You can find Charles Reid’s podcasts at http://thisoperalife.charles-reid.com/ or on iTunes.

Ein sonderbar Ding

Coincidence and irony just ran into each other at high velocity.  Last night my DVD of Boulevard Solitude arrived which, among other things, sent my mind back to the long, hot summer of 1976 when, between IRA bomb scares and hitch hiking around Germany I saw the Covent Garden premiere of We Come to the River; a work which deeply confused my teenage self and put something of a damper on my infatuation with European Modernism.  So, I’m a bit ambivalent about Henze’s music but nonetheless much saddened by the news of his death for truly he was one of the giants of Modernism.  By way of irony the news arrived while I was listening to Adrienne Pieczonka singing “Die Zeit; die ist ein sonderbar Ding”.  So very, very true.

There’s a thoughtful obituary over at The Boulezian.

Not a DVD review

Nixon in China at the COC

There are an awful lot of opera DVDs about.  It sometimes seems like there’s a new Tosca or Traviata out every week, often for no apparent reason.  It’s perhaps surprising then that some works don’t make it to DVD.  One particularly egregious case would seem to be John Adams’ Nixon in China.  It’s a good piece and has had plenty of productions both in North America and elsewhere.  A couple of years ago I saw it twice in 24 hours; on a Friday evening at COC followed by the HD broadcast from the Met the following afternoon and I’ve been listening to an audio recording of the COC version on my walk to and from work.  But there’s no DVD!  I guess that the Met probably planned to release the HD recording but James Maddalena, the Nixon in the recording, was so obviously ill I was actually surprised that he continued after the interval and I guess that scuppered that.
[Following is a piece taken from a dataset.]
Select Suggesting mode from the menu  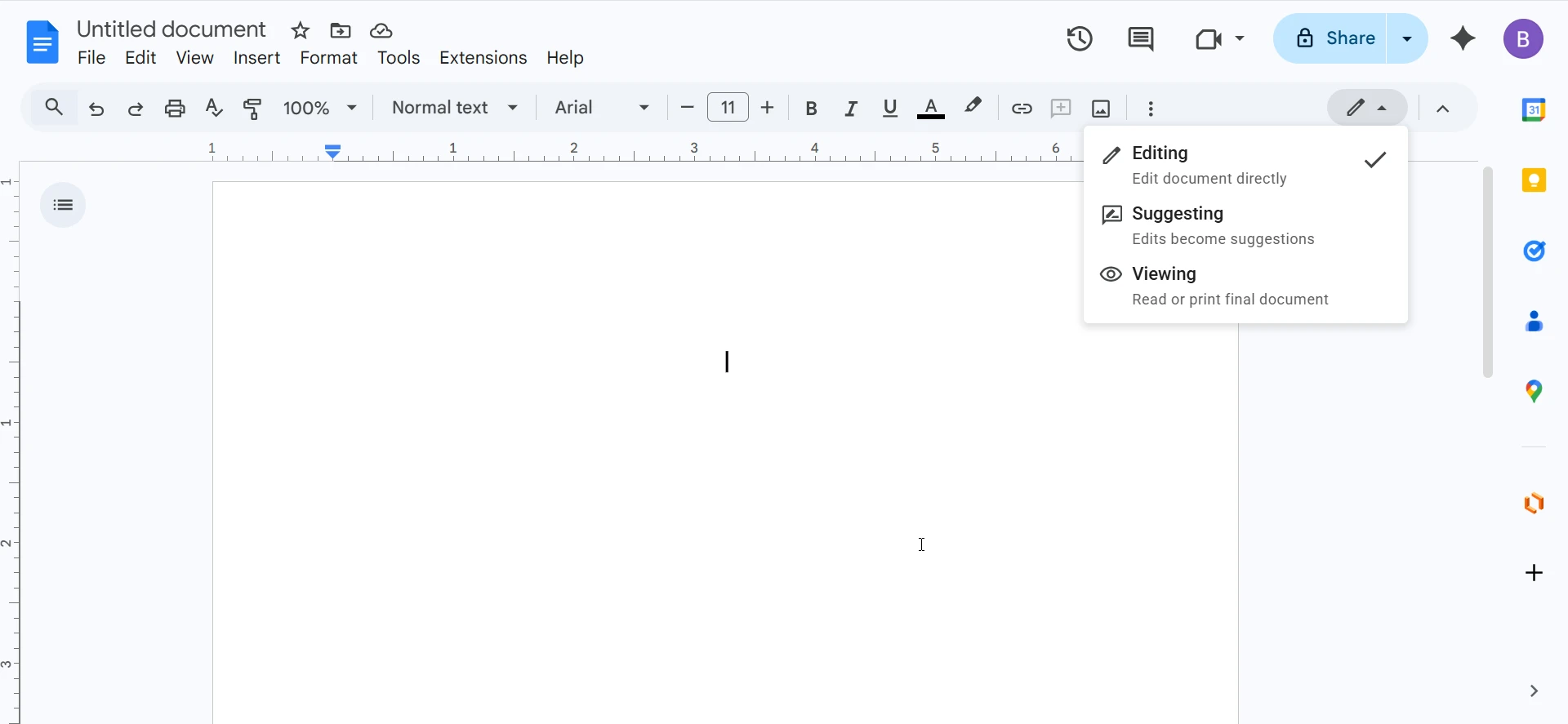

Continue reading

PSA

I know things have been a bit slow around here lately.  Bear with me.  I’m dealing with starting a new, very demanding job and with having had cataract surgery last week.  That makes it quite hard for me to spend as much time looking at a computer screen as my job requires, let alone blogging in addition.  Normal service will be resumed eventually.

Occasional round up

Some stuff that’s caught my eye recently  in the opera blogosphere

Image from the NY production of Émilie pinched from Lucy’s blog

Lucy reviews Kaija Saariaho’s new opera Émilie.

Rob has started a new blog focussed on Regie.

At nonpiudifori there’s a piece on how opera companies can attract teenagers written, shock horror, by a teenager.

The Earworm continues her daily series of posts, most of which are sometimes idiosyncratic but always interesting reviews of opera DVDs.

Von Heute auf Morgen continues to be a great source for news of musical shenanigans in Vienna and Salzburg.

The Frosch report

Casting for the upcoming COC production of Die Fledermaus, to be directed by Christopher Alden, was announced back in February with one notable exception. There has been no word on who will take the speaking role of the drunken gaoler Frosch in Act 3.  This part is usually played as a buffoon by a second rate comedian(1) so Toronto mayor Rob Ford would seem an obvious choice.  Unfortunately it’s a speaking part so that rules him out.  Now, apparently, we can expect a ‘crisis of capitalism’ Fledermaus but I’m not sure that leaves me any the wiser.